Task =>
Print the data that follows word for word, leaving out any picture.

(Data to process begins)

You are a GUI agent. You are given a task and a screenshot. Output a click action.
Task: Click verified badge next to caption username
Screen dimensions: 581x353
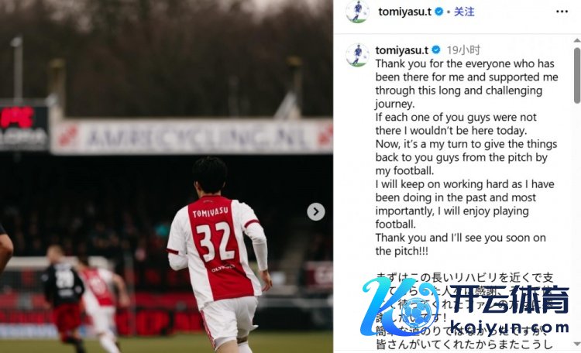point(436,50)
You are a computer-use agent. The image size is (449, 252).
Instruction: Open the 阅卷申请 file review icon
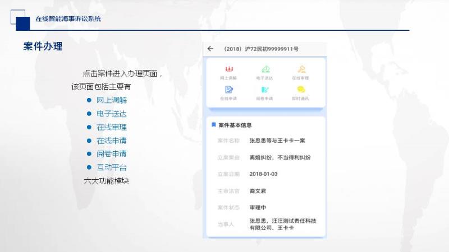pos(265,90)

(Data to process ends)

Result =>
You are a GUI agent. You are given a task and a screenshot. Output a click action.
Task: Click verified badge next to caption username
Screen dimensions: 581x353
point(436,50)
You are a computer-use agent. The image size is (449, 252).
Instruction: Open the 阅卷申请 file review icon
pos(265,90)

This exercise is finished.